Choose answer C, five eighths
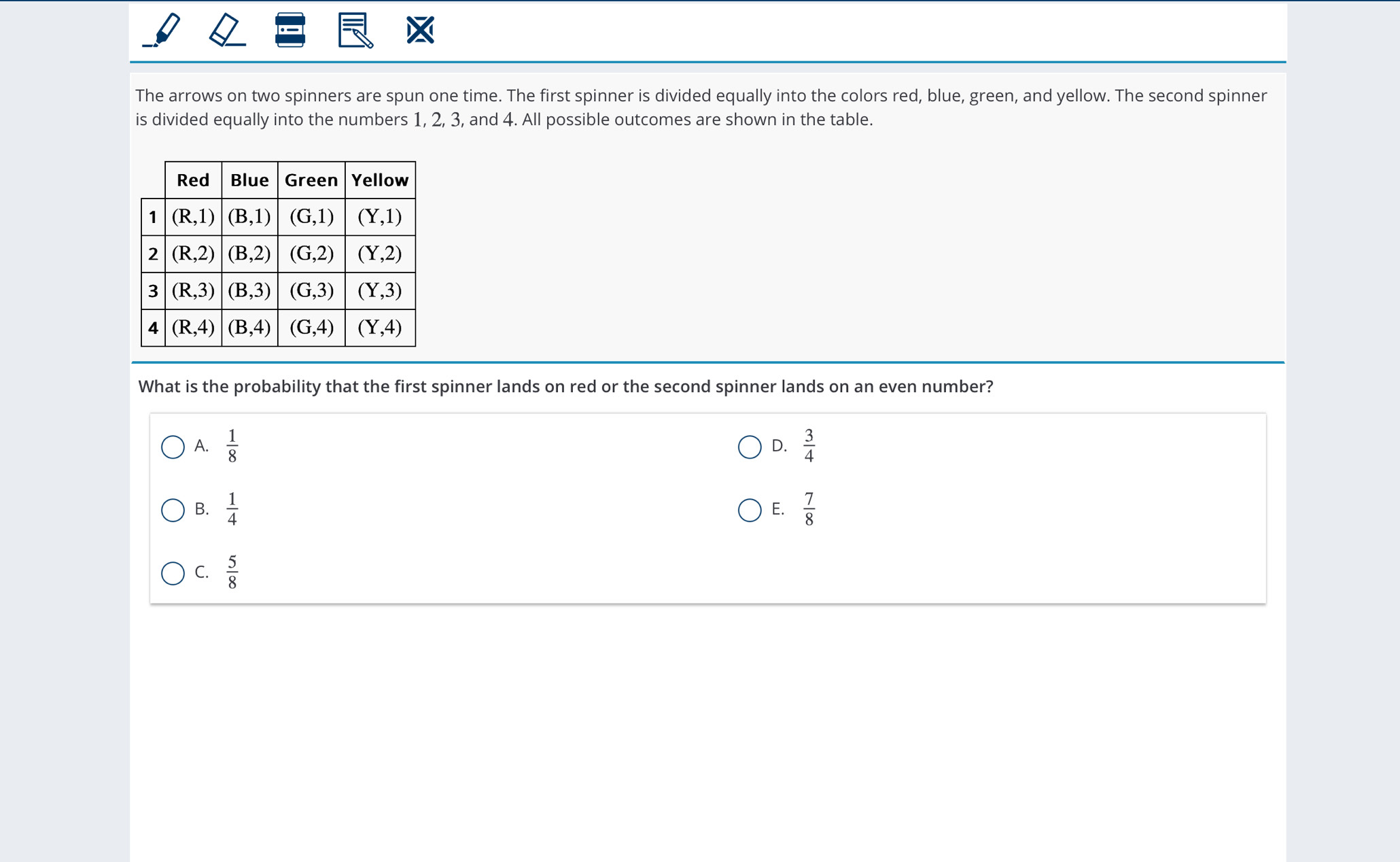The image size is (1400, 862). [173, 573]
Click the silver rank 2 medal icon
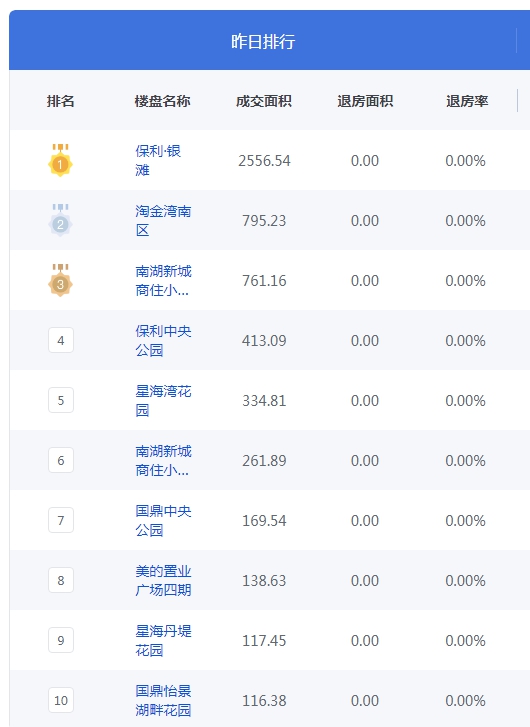Viewport: 530px width, 727px height. 60,220
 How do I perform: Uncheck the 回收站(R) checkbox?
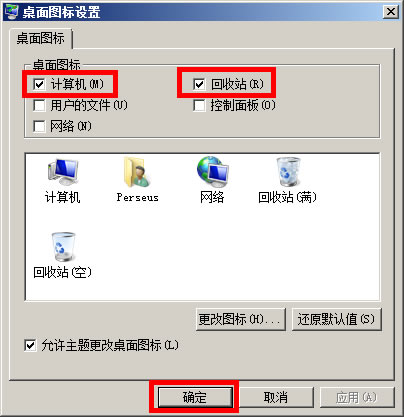[x=199, y=84]
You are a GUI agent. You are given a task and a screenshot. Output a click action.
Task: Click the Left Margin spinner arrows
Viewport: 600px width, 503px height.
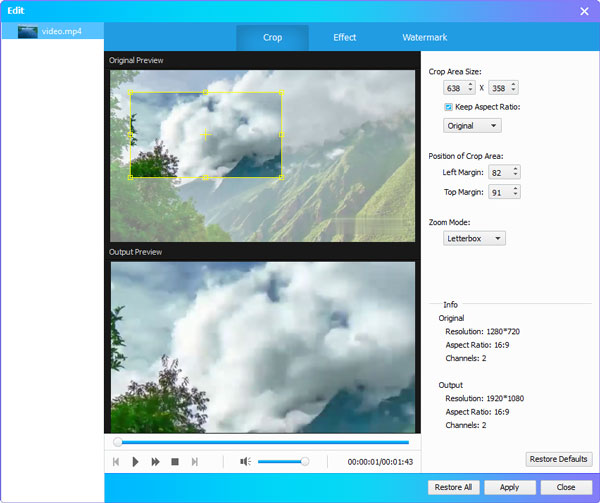pos(515,173)
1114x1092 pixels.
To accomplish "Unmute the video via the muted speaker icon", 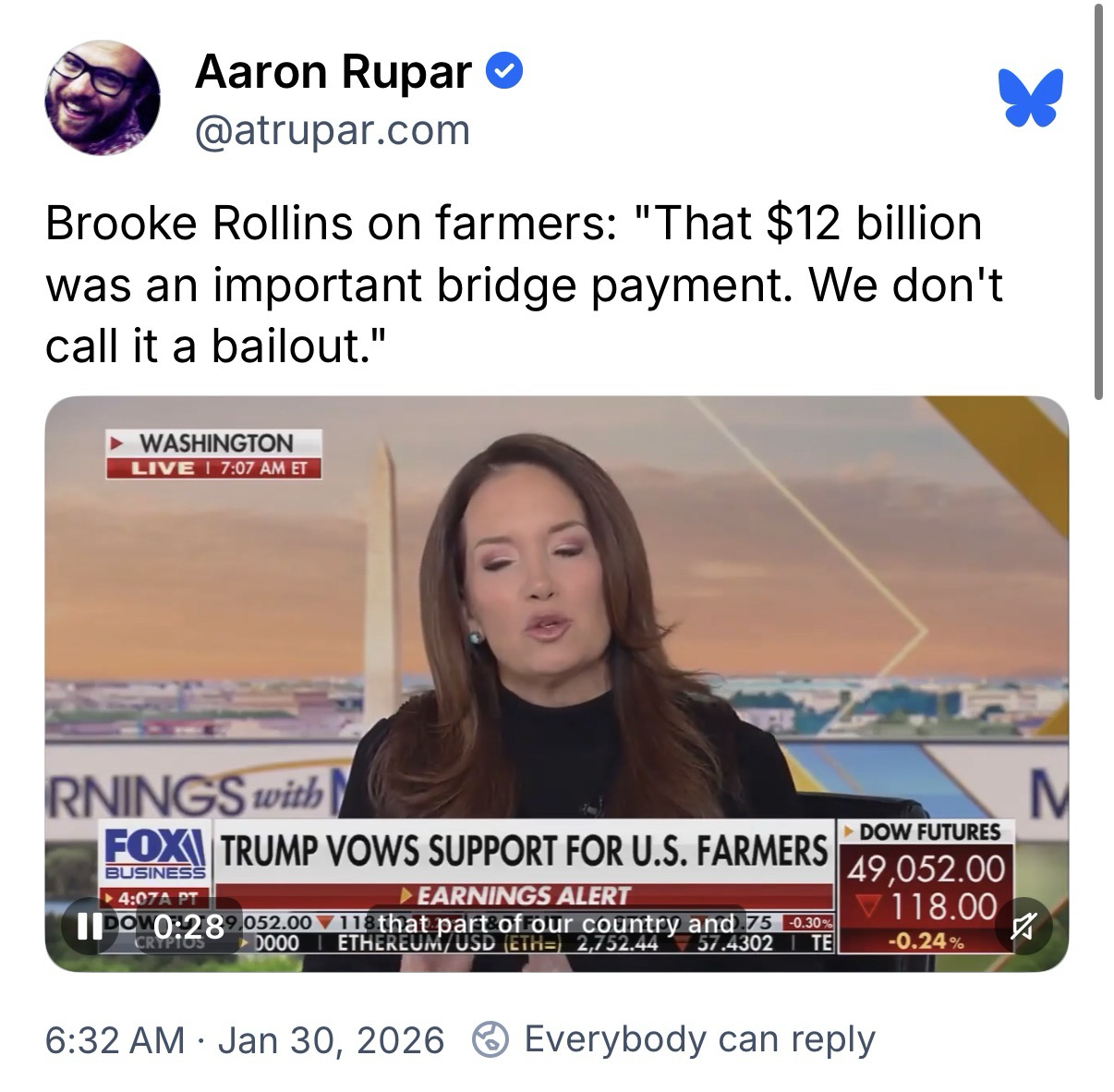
-----
**TASK PROMPT:** Retype the listing exactly. Leave out its pictures.

**EXERCISE SOLUTION:**
Choose answer C, five eighths
The image size is (1400, 862). [173, 573]
Click the silver rank 2 medal icon
Viewport: 530px width, 727px height. 60,220
 How do I perform: Uncheck the 回收站(R) checkbox?
[x=199, y=84]
You are a GUI agent. You are given a task and a screenshot. Output a click action.
Task: Click the Left Margin spinner arrows
Viewport: 600px width, 503px height.
pos(515,173)
1114x1092 pixels.
To accomplish "Unmute the video via the muted speaker icon", 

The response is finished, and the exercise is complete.